What you will do:
Please pick out each line below that contains the word "Collapse", and copy those lines in full.

Material for the task:
┄┄┄┄┄┄┄┄┄┄┄┄┄┄┄┄┄┄┄┄

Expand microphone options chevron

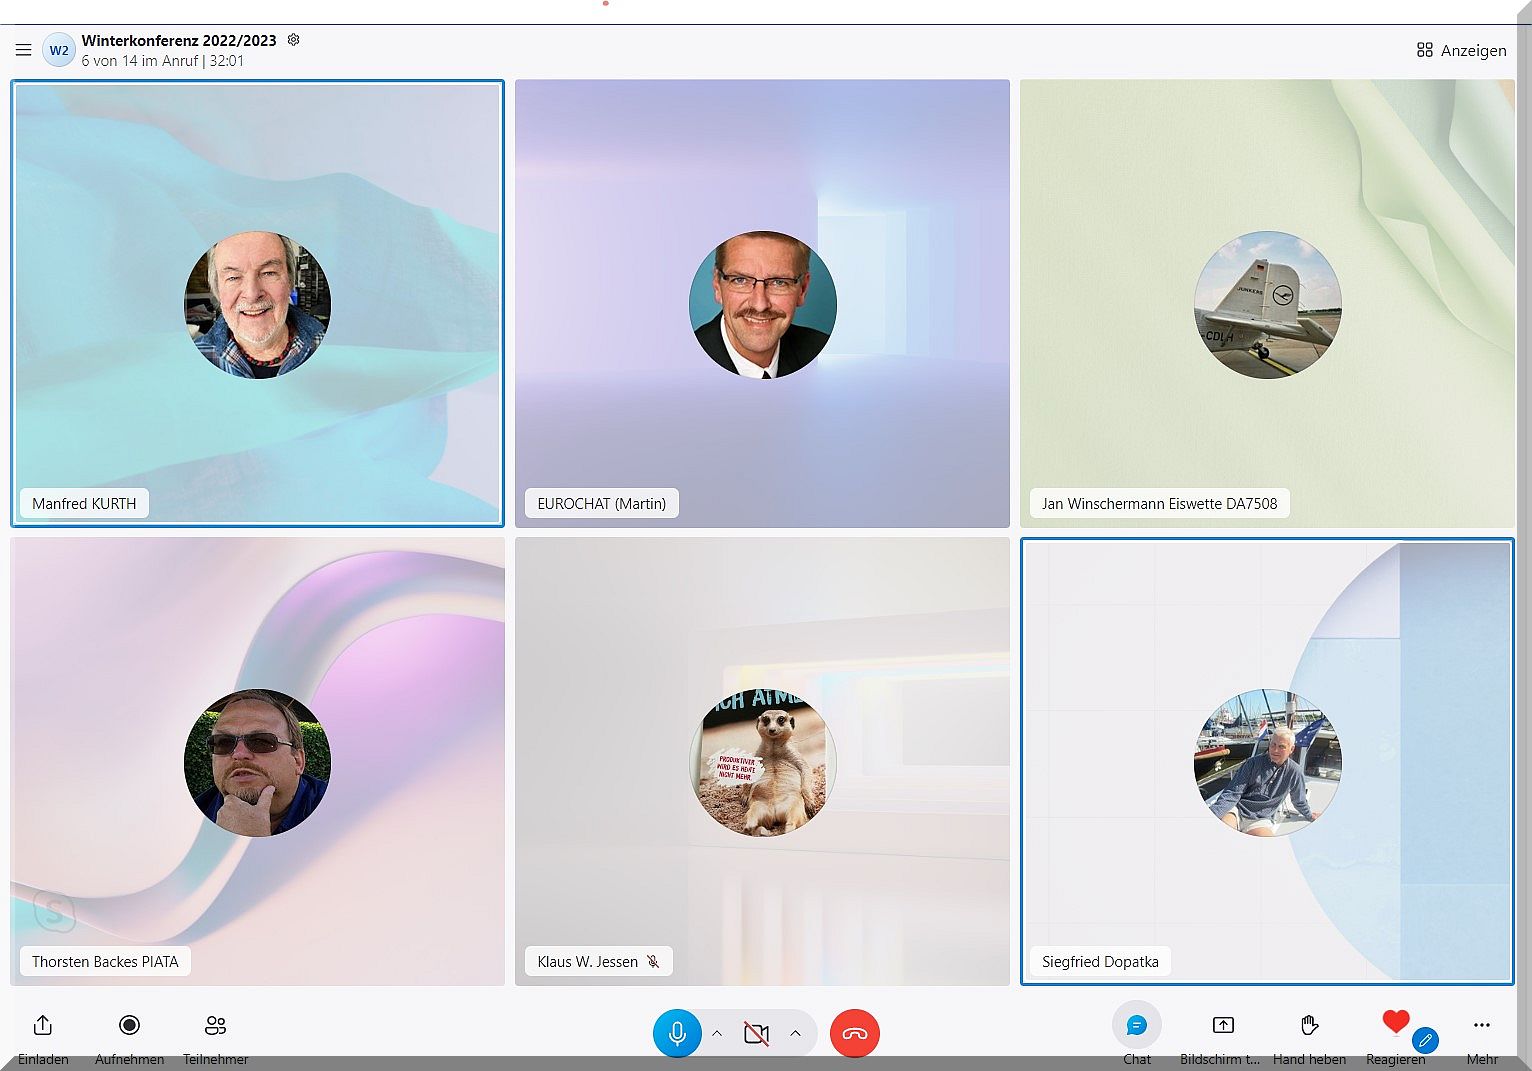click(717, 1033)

┄┄┄┄┄┄┄┄┄┄┄┄┄┄┄┄┄┄┄┄

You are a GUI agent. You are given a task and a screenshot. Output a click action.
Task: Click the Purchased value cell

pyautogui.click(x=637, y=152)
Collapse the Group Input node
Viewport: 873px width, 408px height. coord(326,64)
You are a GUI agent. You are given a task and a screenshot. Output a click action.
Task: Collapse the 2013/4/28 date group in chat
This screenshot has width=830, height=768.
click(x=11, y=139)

┄┄┄┄┄┄┄┄┄┄┄┄┄┄┄┄┄┄┄┄

Exercise result:
Collapse the Group Input node
Task: Collapse the 2013/4/28 date group in chat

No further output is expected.